— The task —
Would you transcribe the records word for word, please?

— Task material —
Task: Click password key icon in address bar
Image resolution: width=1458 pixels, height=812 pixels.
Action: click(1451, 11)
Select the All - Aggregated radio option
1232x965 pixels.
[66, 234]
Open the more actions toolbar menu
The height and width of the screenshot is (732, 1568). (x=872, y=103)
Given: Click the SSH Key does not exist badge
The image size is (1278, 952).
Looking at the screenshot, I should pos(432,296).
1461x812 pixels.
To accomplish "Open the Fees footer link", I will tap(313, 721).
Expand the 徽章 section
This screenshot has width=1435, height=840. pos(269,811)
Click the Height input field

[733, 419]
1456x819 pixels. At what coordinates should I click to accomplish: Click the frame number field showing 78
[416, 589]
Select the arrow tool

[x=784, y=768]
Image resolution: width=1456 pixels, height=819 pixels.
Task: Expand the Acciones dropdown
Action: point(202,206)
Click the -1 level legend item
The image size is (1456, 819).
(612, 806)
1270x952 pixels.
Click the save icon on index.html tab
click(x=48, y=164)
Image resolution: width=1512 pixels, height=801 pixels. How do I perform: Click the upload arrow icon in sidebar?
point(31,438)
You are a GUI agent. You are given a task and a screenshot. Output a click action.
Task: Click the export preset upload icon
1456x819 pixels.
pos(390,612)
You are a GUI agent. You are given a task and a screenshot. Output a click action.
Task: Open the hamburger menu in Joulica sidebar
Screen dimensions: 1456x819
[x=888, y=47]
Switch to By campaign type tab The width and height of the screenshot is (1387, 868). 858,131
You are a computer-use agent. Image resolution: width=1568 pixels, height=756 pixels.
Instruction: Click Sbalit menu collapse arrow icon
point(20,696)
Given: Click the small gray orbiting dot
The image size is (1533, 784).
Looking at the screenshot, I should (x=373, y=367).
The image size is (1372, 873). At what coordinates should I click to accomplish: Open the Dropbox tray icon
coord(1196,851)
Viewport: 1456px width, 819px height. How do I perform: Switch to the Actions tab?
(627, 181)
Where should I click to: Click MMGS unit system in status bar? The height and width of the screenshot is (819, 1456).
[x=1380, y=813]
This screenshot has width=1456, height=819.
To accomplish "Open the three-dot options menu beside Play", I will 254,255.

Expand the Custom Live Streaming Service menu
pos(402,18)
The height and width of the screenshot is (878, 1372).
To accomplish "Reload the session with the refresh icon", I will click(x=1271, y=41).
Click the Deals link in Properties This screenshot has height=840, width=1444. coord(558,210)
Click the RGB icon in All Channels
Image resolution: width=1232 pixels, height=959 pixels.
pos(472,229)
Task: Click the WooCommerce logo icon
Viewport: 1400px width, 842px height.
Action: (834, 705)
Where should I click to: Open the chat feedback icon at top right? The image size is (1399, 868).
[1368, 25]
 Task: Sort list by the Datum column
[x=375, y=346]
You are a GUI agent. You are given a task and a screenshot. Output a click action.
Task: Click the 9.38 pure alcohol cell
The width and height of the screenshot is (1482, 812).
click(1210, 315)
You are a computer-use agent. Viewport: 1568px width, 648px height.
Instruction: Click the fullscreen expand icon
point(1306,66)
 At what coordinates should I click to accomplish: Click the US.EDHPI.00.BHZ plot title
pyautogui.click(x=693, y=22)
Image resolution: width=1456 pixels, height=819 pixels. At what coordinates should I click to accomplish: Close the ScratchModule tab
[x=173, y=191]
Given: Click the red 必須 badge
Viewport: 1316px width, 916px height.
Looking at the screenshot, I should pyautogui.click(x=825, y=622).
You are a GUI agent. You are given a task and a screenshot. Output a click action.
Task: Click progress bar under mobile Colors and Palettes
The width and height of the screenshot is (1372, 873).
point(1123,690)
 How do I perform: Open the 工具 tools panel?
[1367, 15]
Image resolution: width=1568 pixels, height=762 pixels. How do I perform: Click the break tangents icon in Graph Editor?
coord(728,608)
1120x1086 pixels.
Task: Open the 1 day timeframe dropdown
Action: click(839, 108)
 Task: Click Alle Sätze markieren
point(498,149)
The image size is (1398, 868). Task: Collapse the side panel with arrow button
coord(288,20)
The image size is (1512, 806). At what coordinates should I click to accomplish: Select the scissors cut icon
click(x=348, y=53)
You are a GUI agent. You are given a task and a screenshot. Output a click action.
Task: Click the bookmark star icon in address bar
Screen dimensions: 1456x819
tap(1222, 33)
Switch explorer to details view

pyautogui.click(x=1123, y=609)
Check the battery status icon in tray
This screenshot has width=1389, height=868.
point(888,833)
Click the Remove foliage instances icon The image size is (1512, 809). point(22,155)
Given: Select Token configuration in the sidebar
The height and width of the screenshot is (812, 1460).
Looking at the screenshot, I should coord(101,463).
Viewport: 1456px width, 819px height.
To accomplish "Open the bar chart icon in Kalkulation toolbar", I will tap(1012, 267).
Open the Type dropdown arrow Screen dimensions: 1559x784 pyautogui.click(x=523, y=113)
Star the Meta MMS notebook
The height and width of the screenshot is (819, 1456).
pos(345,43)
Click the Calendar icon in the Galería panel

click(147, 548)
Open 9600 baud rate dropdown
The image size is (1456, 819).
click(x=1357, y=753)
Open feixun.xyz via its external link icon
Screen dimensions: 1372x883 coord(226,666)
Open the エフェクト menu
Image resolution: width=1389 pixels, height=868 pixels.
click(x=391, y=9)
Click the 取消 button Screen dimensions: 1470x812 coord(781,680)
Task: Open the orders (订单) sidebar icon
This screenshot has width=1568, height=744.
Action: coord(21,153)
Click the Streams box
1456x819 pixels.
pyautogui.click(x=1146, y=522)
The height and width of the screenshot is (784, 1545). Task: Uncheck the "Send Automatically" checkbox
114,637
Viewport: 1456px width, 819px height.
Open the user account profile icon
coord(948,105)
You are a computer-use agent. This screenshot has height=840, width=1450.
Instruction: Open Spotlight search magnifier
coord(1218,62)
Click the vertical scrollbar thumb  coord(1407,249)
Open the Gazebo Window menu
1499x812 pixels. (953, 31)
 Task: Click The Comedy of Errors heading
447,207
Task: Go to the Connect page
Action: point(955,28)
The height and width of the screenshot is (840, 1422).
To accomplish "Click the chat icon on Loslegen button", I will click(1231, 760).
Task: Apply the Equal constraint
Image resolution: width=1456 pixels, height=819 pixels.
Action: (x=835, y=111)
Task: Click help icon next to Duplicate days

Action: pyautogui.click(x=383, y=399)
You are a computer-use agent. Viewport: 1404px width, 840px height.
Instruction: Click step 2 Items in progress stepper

— Answer area —
Task: Click password key icon in address bar
Image resolution: width=1458 pixels, height=812 pixels.
Action: click(1451, 11)
Select the All - Aggregated radio option
1232x965 pixels.
[66, 234]
Open the more actions toolbar menu
The height and width of the screenshot is (732, 1568). (x=872, y=103)
Given: Click the SSH Key does not exist badge
The image size is (1278, 952).
Looking at the screenshot, I should pos(432,296).
1461x812 pixels.
To accomplish "Open the Fees footer link", I will tap(313, 721).
Expand the 徽章 section
This screenshot has width=1435, height=840. pos(269,811)
Click the Height input field

[733, 419]
1456x819 pixels. At what coordinates should I click to accomplish: Click the frame number field showing 78
[416, 589]
Select the arrow tool

[x=784, y=768]
Image resolution: width=1456 pixels, height=819 pixels.
Task: Expand the Acciones dropdown
Action: point(202,206)
Click the -1 level legend item
The image size is (1456, 819).
(612, 806)
1270x952 pixels.
Click the save icon on index.html tab
click(x=48, y=164)
Image resolution: width=1512 pixels, height=801 pixels. How do I perform: Click the upload arrow icon in sidebar?
point(31,438)
You are a GUI agent. You are given a task and a screenshot. Output a click action.
Task: Click the export preset upload icon
1456x819 pixels.
pos(390,612)
You are a GUI agent. You are given a task and a screenshot. Output a click action.
Task: Open the hamburger menu in Joulica sidebar
Screen dimensions: 1456x819
[x=888, y=47]
Switch to By campaign type tab The width and height of the screenshot is (1387, 868). 858,131
You are a computer-use agent. Image resolution: width=1568 pixels, height=756 pixels.
Instruction: Click Sbalit menu collapse arrow icon
point(20,696)
Given: Click the small gray orbiting dot
The image size is (1533, 784).
Looking at the screenshot, I should (x=373, y=367).
The image size is (1372, 873). At what coordinates should I click to accomplish: Open the Dropbox tray icon
coord(1196,851)
Viewport: 1456px width, 819px height. How do I perform: Switch to the Actions tab?
(627, 181)
Where should I click to: Click MMGS unit system in status bar? The height and width of the screenshot is (819, 1456).
[x=1380, y=813]
This screenshot has width=1456, height=819.
To accomplish "Open the three-dot options menu beside Play", I will 254,255.

Expand the Custom Live Streaming Service menu
pos(402,18)
The height and width of the screenshot is (878, 1372).
To accomplish "Reload the session with the refresh icon", I will click(x=1271, y=41).
Click the Deals link in Properties This screenshot has height=840, width=1444. coord(558,210)
Click the RGB icon in All Channels
Image resolution: width=1232 pixels, height=959 pixels.
pos(472,229)
Task: Click the WooCommerce logo icon
Viewport: 1400px width, 842px height.
Action: (834, 705)
Where should I click to: Open the chat feedback icon at top right? The image size is (1399, 868).
[1368, 25]
 Task: Sort list by the Datum column
[x=375, y=346]
You are a GUI agent. You are given a task and a screenshot. Output a click action.
Task: Click the 9.38 pure alcohol cell
The width and height of the screenshot is (1482, 812).
click(1210, 315)
You are a computer-use agent. Viewport: 1568px width, 648px height.
Instruction: Click the fullscreen expand icon
point(1306,66)
 At what coordinates should I click to accomplish: Click the US.EDHPI.00.BHZ plot title
pyautogui.click(x=693, y=22)
Image resolution: width=1456 pixels, height=819 pixels. At what coordinates should I click to accomplish: Close the ScratchModule tab
[x=173, y=191]
Given: Click the red 必須 badge
Viewport: 1316px width, 916px height.
Looking at the screenshot, I should pyautogui.click(x=825, y=622).
You are a GUI agent. You are given a task and a screenshot. Output a click action.
Task: Click progress bar under mobile Colors and Palettes
The width and height of the screenshot is (1372, 873).
point(1123,690)
 How do I perform: Open the 工具 tools panel?
[1367, 15]
Image resolution: width=1568 pixels, height=762 pixels. How do I perform: Click the break tangents icon in Graph Editor?
coord(728,608)
1120x1086 pixels.
Task: Open the 1 day timeframe dropdown
Action: click(839, 108)
 Task: Click Alle Sätze markieren
point(498,149)
The image size is (1398, 868). Task: Collapse the side panel with arrow button
coord(288,20)
The image size is (1512, 806). At what coordinates should I click to accomplish: Select the scissors cut icon
click(x=348, y=53)
You are a GUI agent. You are given a task and a screenshot. Output a click action.
Task: Click the bookmark star icon in address bar
Screen dimensions: 1456x819
tap(1222, 33)
Switch explorer to details view

pyautogui.click(x=1123, y=609)
Check the battery status icon in tray
This screenshot has width=1389, height=868.
point(888,833)
Click the Remove foliage instances icon The image size is (1512, 809). point(22,155)
Given: Select Token configuration in the sidebar
The height and width of the screenshot is (812, 1460).
Looking at the screenshot, I should coord(101,463).
Viewport: 1456px width, 819px height.
To accomplish "Open the bar chart icon in Kalkulation toolbar", I will tap(1012, 267).
Open the Type dropdown arrow Screen dimensions: 1559x784 pyautogui.click(x=523, y=113)
Star the Meta MMS notebook
The height and width of the screenshot is (819, 1456).
pos(345,43)
Click the Calendar icon in the Galería panel

click(147, 548)
Open 9600 baud rate dropdown
The image size is (1456, 819).
click(x=1357, y=753)
Open feixun.xyz via its external link icon
Screen dimensions: 1372x883 coord(226,666)
Open the エフェクト menu
Image resolution: width=1389 pixels, height=868 pixels.
click(x=391, y=9)
Click the 取消 button Screen dimensions: 1470x812 coord(781,680)
Task: Open the orders (订单) sidebar icon
This screenshot has width=1568, height=744.
Action: coord(21,153)
Click the Streams box
1456x819 pixels.
pyautogui.click(x=1146, y=522)
The height and width of the screenshot is (784, 1545). Task: Uncheck the "Send Automatically" checkbox
114,637
Viewport: 1456px width, 819px height.
Open the user account profile icon
coord(948,105)
You are a computer-use agent. This screenshot has height=840, width=1450.
Instruction: Open Spotlight search magnifier
coord(1218,62)
Click the vertical scrollbar thumb  coord(1407,249)
Open the Gazebo Window menu
1499x812 pixels. (953, 31)
 Task: Click The Comedy of Errors heading
447,207
Task: Go to the Connect page
Action: point(955,28)
The height and width of the screenshot is (840, 1422).
To accomplish "Click the chat icon on Loslegen button", I will click(1231, 760).
Task: Apply the Equal constraint
Image resolution: width=1456 pixels, height=819 pixels.
Action: (x=835, y=111)
Task: Click help icon next to Duplicate days

Action: pyautogui.click(x=383, y=399)
You are a computer-use agent. Viewport: 1404px width, 840px height.
Instruction: Click step 2 Items in progress stepper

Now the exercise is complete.